Given task 1. According to the article on the end of New Icaria, why did the Icarians leave France for the new world?

Text section.
▽

End of Icaria – Individualism Outshines Communism


NEW ICARIA ENDED

Judge Towner Signs the Decree Which Closes Its History.

END OF ICARIAN SYSTEM

The Adams County Community the Last of the Icarian Settlements — Some Interesting History as to Origin of the Colony.

The most long-lived and undoubtedly the most nearly successful of all the experiments ever made in the western hemisphere with pure communism, came to an end when, late Saturday afternoon, Judge H. M. Towner, in the district court, entered an order discharging the receiver of the New Icarian community, and formally declared the community and its affairs ended.

Etienne Cabet, scholar, historian, sociologist and philanthropist; who two generations ago was stirring all France with his socialistic and communistic writings, and who contributed much toward inciting the revolution of 1818, of which he was afterwards the historian; Etienne Cabet, contemporary and co worker of Proudhon in behalf of the poor and oppressed of France; agitator, essayist, historian, scientist, and finally, exile from his native country — was founder of the community which after an existence of almost half a century came to an end Saturday. In its palmy days, twenty years ago, American students of sociology used to come many of hundreds of miles to study the workings of what was said to be the most successful communistic community in the world.

Cabet tried to found his first experimental colony in France, but the government of Louis Phillipe was bitterly opposed to such experiments and its opposition forced the Icarians, as the adherents of the new communistic doctrines were called, to go to the new world. The movement had become almost a national one in France; Cabet’s Icaria, and Proudhon‘s “Bank of the People,” had set all France by the ears, and the established order of things was in serious danger of being overturned. Driven from the own country for their first experiment in communism, the Icarians went first to Texas, where they were offered as area as large as a good sized French department, for their experiment. Their emissaries after looking over the country decided against it, and went to New Orleans. Here they were joined by others and at last, when the Mormons left their seat at Nauvoo, Ill., the Icarians, who had brought considerable money, bought the old Mormon holdings in Illinois, and secured from the legislature of Illinois a charter granting them certain special privileges and immunities. About 2,000 French enthusiasts joined them here, Cabet at their head. He was practically dictator to the community; for years no question was raised as to his absolute authority in all things relating to the conduct of the community, and so long as he was left in charge all went well. The community grew and prospered and there was peace and plenty.

△

Given task 2. How many lines of the records below contain the word "accomplish"? Reply with the number alone.

Records to use.
▽

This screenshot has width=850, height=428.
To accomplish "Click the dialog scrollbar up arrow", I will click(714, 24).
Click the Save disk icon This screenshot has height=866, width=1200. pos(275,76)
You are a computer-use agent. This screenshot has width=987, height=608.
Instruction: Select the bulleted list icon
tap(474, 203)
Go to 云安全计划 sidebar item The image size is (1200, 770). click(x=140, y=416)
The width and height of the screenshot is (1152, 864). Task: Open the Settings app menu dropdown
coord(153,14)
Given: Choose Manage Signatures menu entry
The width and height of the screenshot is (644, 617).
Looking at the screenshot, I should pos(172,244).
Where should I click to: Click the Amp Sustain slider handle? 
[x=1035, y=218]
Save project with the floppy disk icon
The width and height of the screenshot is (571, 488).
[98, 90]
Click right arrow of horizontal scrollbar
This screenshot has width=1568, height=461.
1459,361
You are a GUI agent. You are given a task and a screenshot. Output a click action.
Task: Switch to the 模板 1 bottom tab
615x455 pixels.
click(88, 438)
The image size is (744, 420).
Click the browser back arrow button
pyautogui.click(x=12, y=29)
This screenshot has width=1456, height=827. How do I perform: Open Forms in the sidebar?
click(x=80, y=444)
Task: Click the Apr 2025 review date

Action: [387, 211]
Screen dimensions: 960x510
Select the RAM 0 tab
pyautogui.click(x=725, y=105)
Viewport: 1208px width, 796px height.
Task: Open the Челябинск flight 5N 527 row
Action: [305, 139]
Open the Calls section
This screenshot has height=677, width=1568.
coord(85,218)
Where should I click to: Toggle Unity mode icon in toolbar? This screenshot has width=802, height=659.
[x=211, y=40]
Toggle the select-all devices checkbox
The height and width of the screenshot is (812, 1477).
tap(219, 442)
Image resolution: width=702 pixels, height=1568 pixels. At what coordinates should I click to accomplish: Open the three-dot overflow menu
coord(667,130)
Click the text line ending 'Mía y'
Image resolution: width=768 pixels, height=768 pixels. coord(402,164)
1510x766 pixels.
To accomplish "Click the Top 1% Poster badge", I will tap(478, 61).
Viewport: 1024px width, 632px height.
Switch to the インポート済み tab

△

Full response 1. The government of Louis Phillipe was bitterly opposed to communistic experiments, and that opposition forced the Icarians to leave France for the new world.

Full response 2. 3